Luego de la muerte de su padre, tres hermanos, entre 30 y 40 años de edad, se pierden totalmente de vista durante un año. Su rencuentro a bordo de un tren, el Darjeeling Ltd, es el pretexto para trastocar el duelo prolongado en un itinerario espiritual por la India en busca de equilibrio emocional y una nueva fraternidad. Este argumento, a primera vista rutinario y solemne, se convierte en manos del realizador estadunidense Wes Anderson (Rushmore, Los excéntricos Tenenbaum), en una estupenda comedia marcada por el absurdo.

El viaje a Darjeeling (The Darjeeling limited) tiene como principal atractivo a tres actores capaces de transmitir sin fisuras el tono ocurrente y festivo ya característico en Anderson. Los tres hermanos se descubren, como si hubieran transcurrido no 12 meses, sino 12 años, a bordo del tren, y por momentos perecen perfectos extraños, aunque algo delata el parentesco: los tres exhiben manías extravagantes en el comportamiento. Francis (Owen Wilson), acaba de sobrevivir a un accidente en moto, y su roce con la muerte le ha dejado una impresión imborrable; su rostro aparece vendado y lo único que desea es tranquilidad espiritual y el rencuentro pacífico con sus hermanos. Peter (Adrien Brody) no puede desprenderse de los anteojos de su padre fallecido, aun cuando no le sirven de nada y necesita ajustarlos todo el tiempo; su pareja ha quedado encinta en el peor momento posible, justo cuando él deseaba divorciarse. Finalmente, Jack (Jason Schartzman), el hermano más lunático, intenta reponerse de un fracaso sentimental y lleva como aparente penitencia andar todo el tiempo descalzo.

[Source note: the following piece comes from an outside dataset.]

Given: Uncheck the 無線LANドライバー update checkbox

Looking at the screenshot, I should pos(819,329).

El guión, del propio director y de Roman Coppola y Jason Schartzman, muestra jocosamente la búsqueda espiritual de los tres hermanos (misma que tiene un punto culminante en el rencuentro con su madre Anjelica Huston), recluida en monasterio), y señala los contrastes culturales sin caer en los clichés previsibles ni en el color local. De hecho los personajes hindúes exhiben un desparpajo inusual, como la joven sobrecargo en el tren de lujo que se encierra con uno de los hermanos en un sanitario para hacer el amor sin medir o importarle las posibles consecuencias de su acto. Anderson maneja con destreza los gags visuales y las réplicas agudas en un estilo narrativo que evita la edición rápida y no duda en ofrecer tomas largas, en ruptura con el tono habitual de la comedia estadunidense.

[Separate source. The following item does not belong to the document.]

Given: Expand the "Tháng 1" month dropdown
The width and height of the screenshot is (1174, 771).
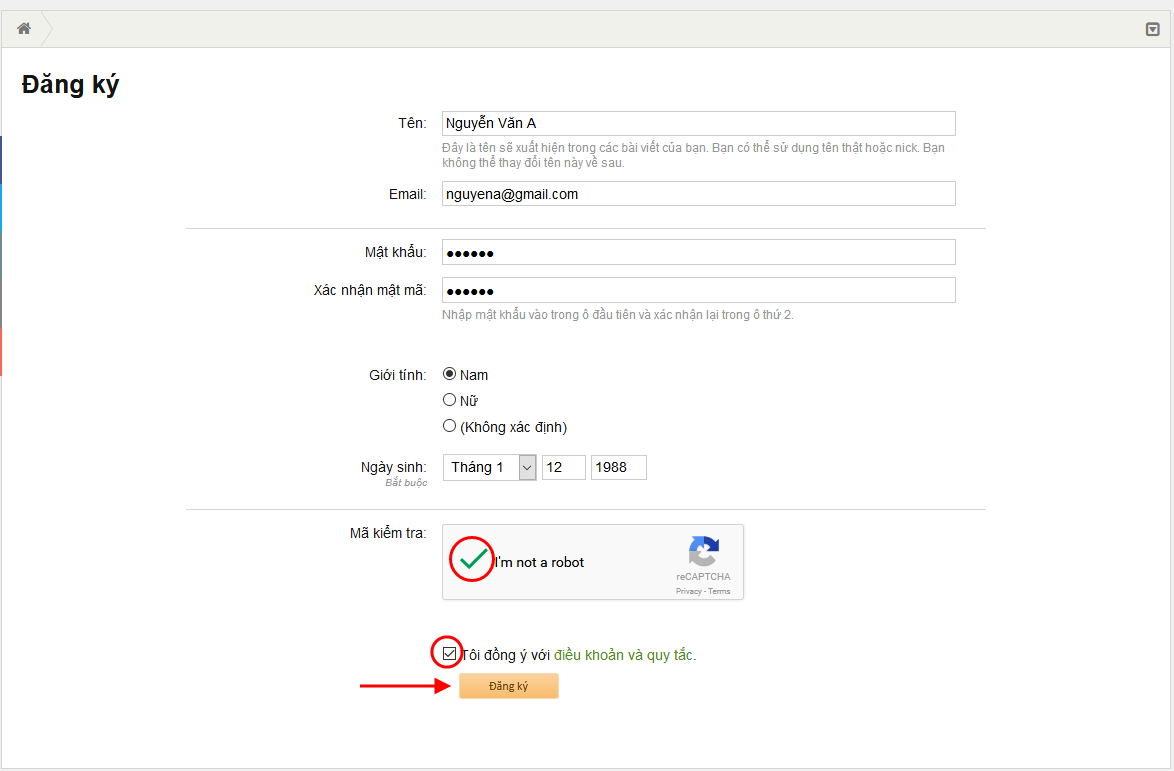Looking at the screenshot, I should [x=490, y=467].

No hay una parodia abierta del tipo de viajes iniciáticos que toman Oriente, y en particular la India, como destino final (piénsese en Al filo de la navaja, de Edmund Golding, con Tyrone Power buscando la verdad en un monasterio budista), o como escapatoria a crisis amorosas o tormentos existenciales.

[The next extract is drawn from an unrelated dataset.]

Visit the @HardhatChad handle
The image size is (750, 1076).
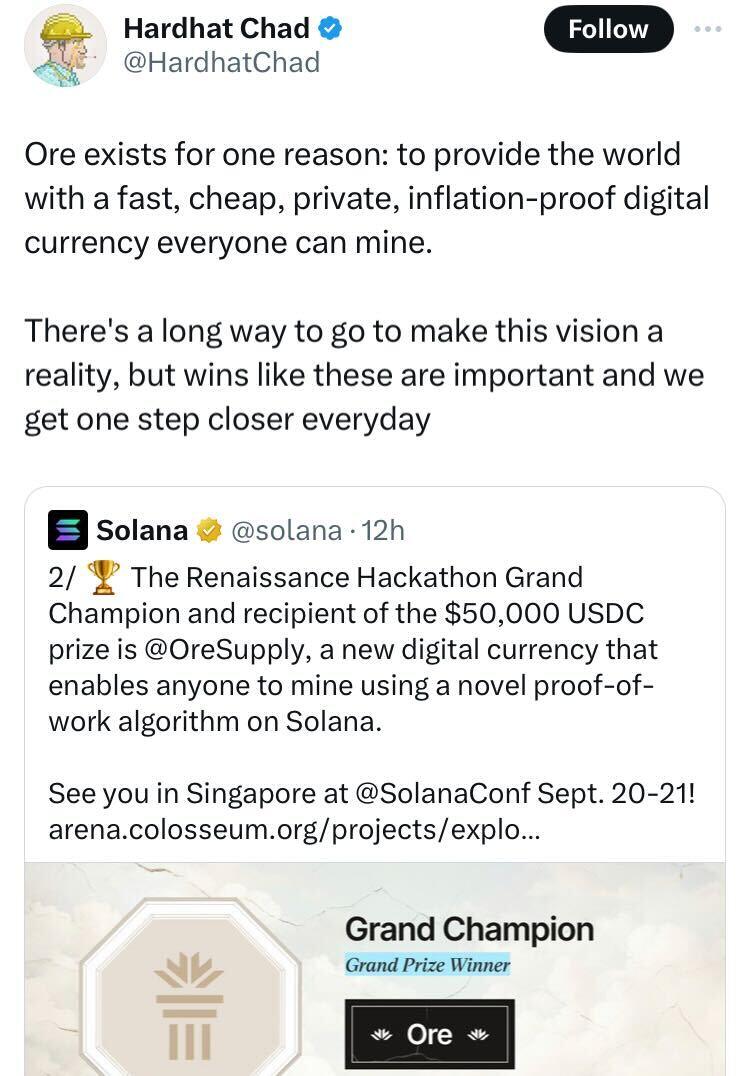tap(221, 62)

El viaje a Darjeeling es una suma de ocurrencias, la mayoría muy eficaces, otras un tanto repetitivas, con actuaciones de primer orden. Un episodio notable rompe con el tono humorístico: el rescate que hace Peter (Brody) de un niño a punto de ahogarse en un río. No habiendo podido evitar la muerte de otro infante, su encuentro con los padres aparece teñido de culpa en un rito funerario que resume la elegancia con que el cineasta ofrece de la India una visión novedosa.

Anderson ha propuesto para completar la aventura de los hermanos y llenar algunos vacíos narrativos, un corto preliminar de 30 minutos, Hotel Chevalier, mismo que no se incluye en la distribución comercial de la cinta, pero que seguramente será parte de su versión en dvd.